Supplied data below:

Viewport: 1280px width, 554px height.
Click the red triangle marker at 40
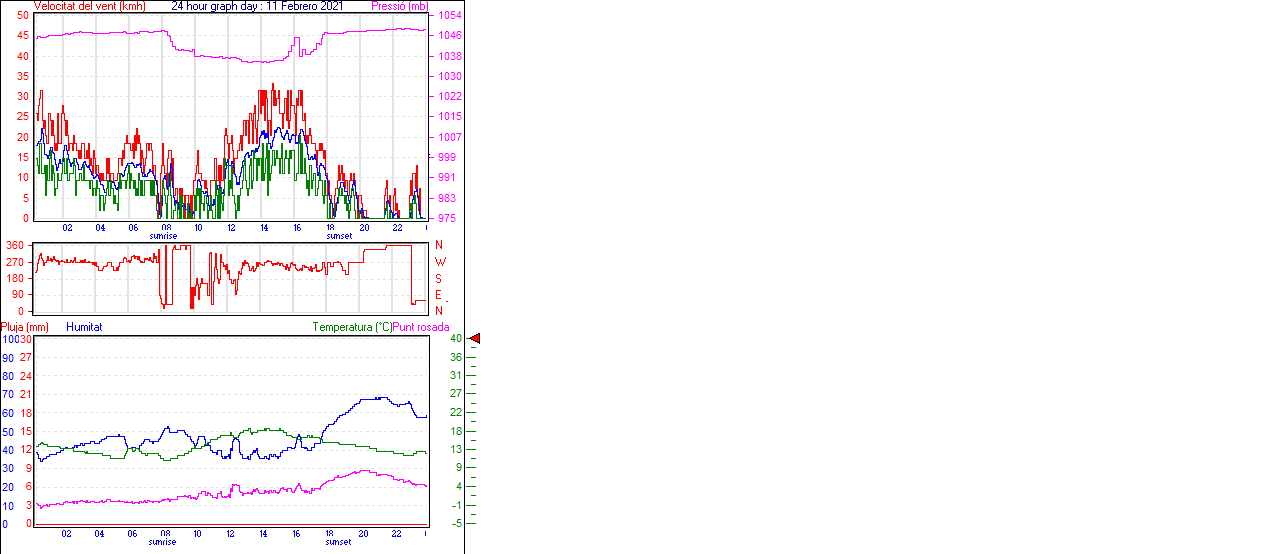475,339
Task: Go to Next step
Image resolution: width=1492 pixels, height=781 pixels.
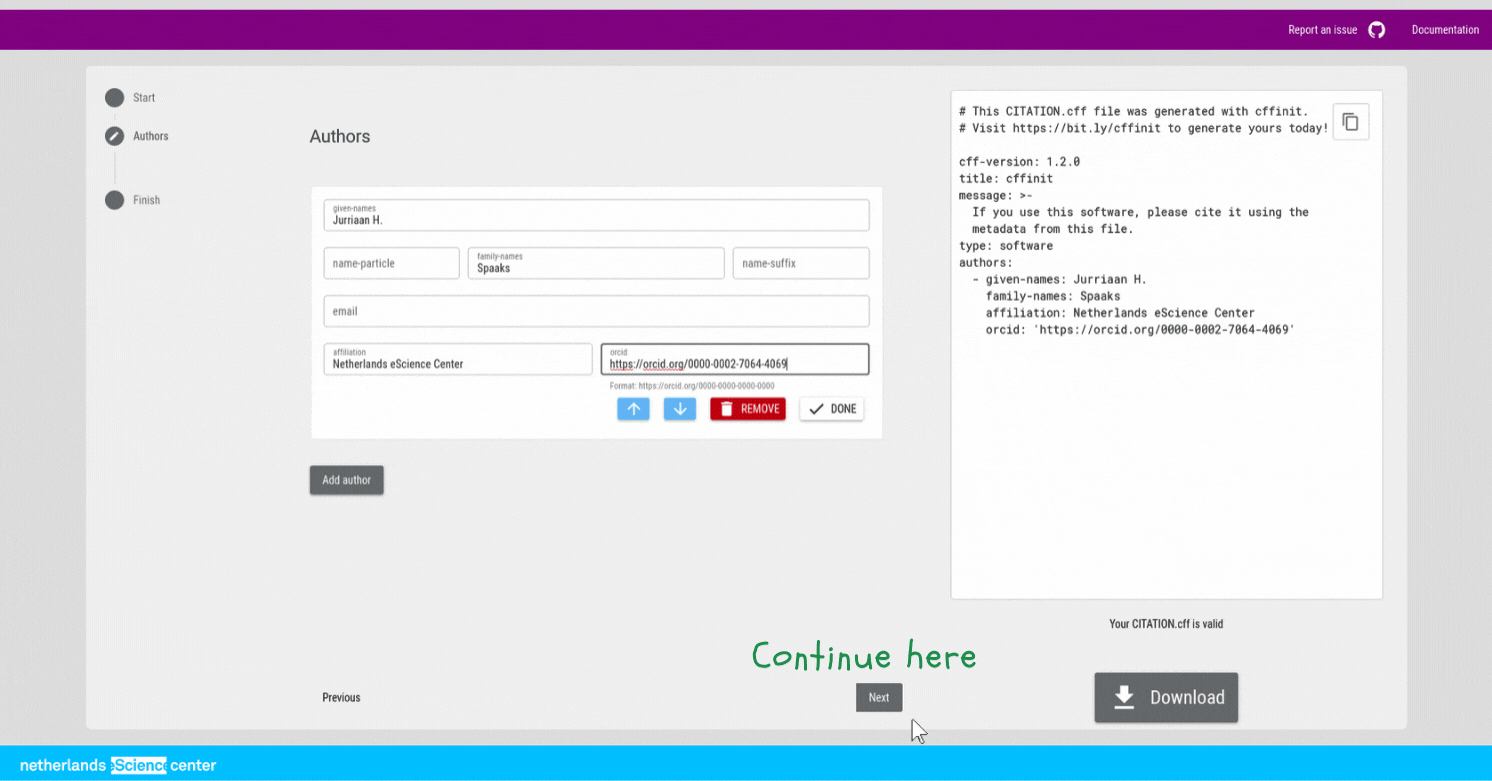Action: point(878,697)
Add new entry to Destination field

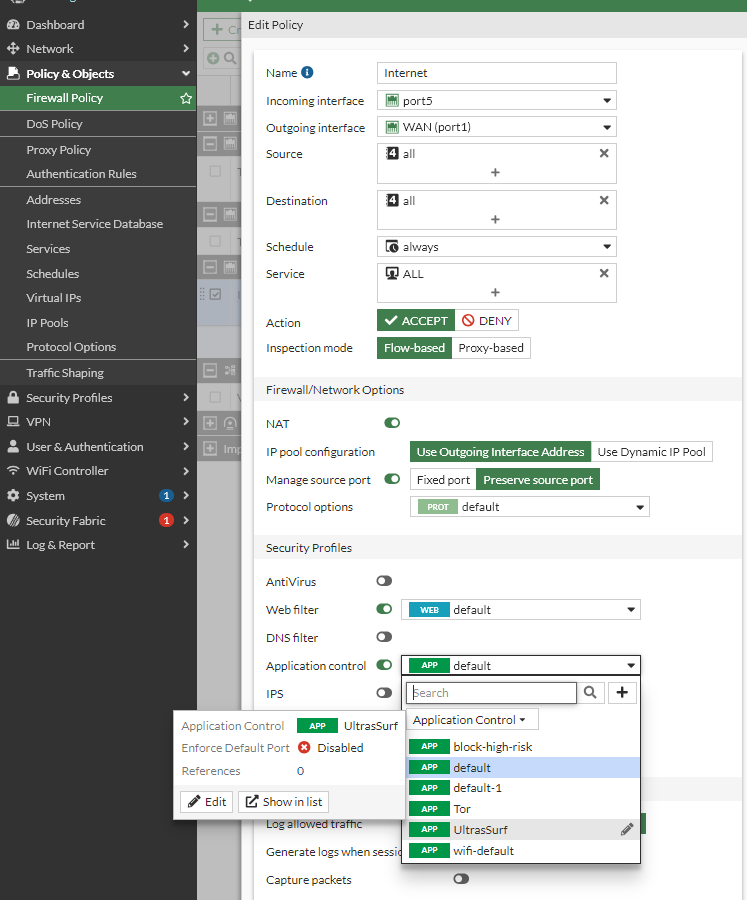[x=495, y=219]
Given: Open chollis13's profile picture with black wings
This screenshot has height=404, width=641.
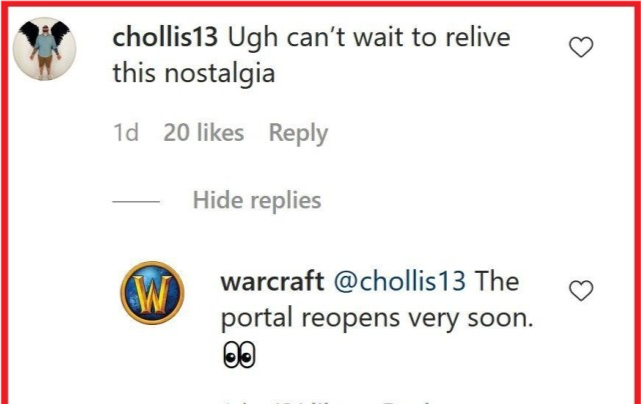Looking at the screenshot, I should point(45,49).
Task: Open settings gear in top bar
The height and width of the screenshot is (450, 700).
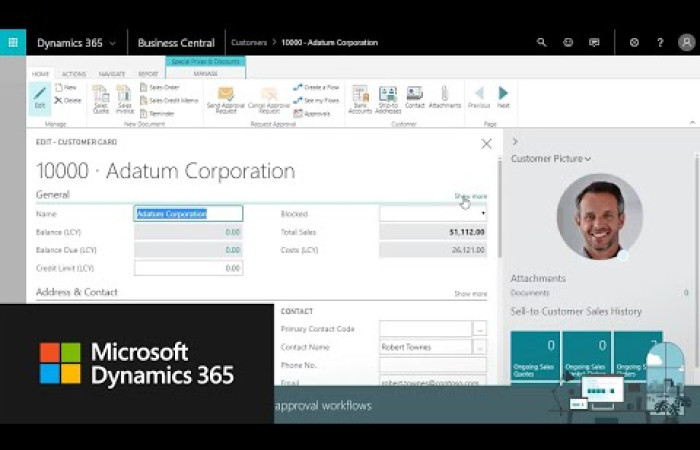Action: (x=634, y=43)
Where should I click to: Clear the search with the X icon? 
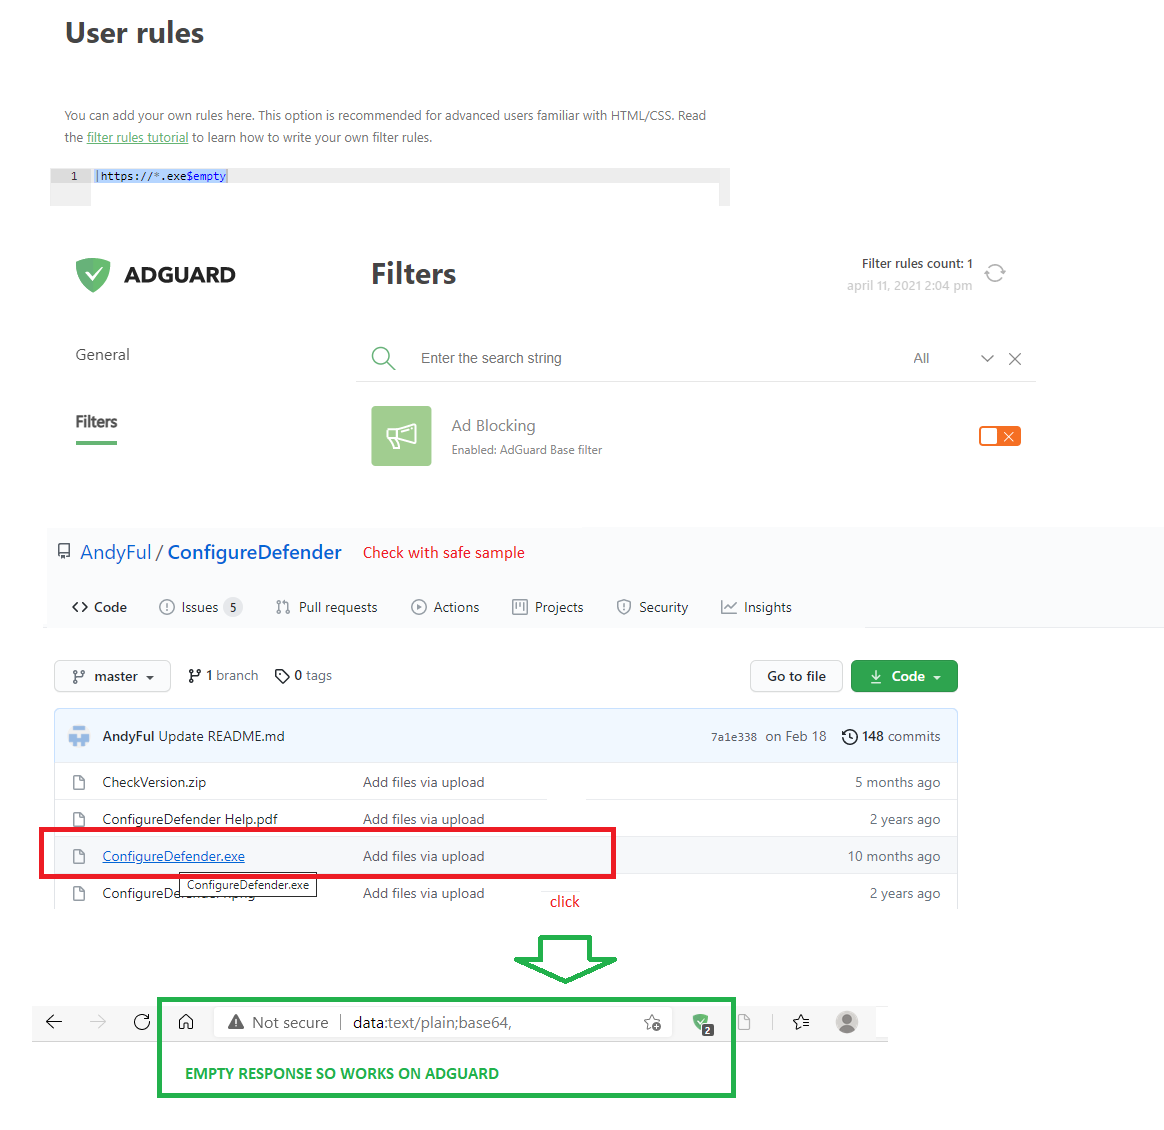click(1015, 359)
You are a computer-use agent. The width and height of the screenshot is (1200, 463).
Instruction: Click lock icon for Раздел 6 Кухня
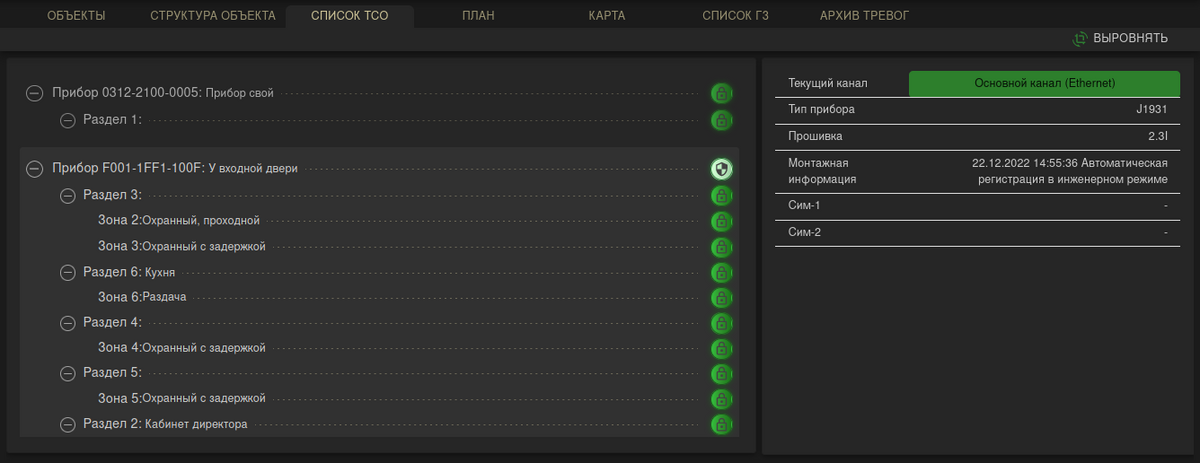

End of Supplied data.

### Work item
Output the data above without changes, apart from leaving out the pictures.

### Response to the exercise
Viewport: 1280px width, 554px height.
Click the red triangle marker at 40
475,339
Task: Go to Next step
Image resolution: width=1492 pixels, height=781 pixels.
Action: point(878,697)
Add new entry to Destination field

[x=495, y=219]
Given: Open chollis13's profile picture with black wings
This screenshot has height=404, width=641.
Looking at the screenshot, I should point(45,49).
Task: Open settings gear in top bar
The height and width of the screenshot is (450, 700).
Action: (x=634, y=43)
Where should I click to: Clear the search with the X icon? 
click(1015, 359)
You are a computer-use agent. The width and height of the screenshot is (1200, 463).
Instruction: Click lock icon for Раздел 6 Кухня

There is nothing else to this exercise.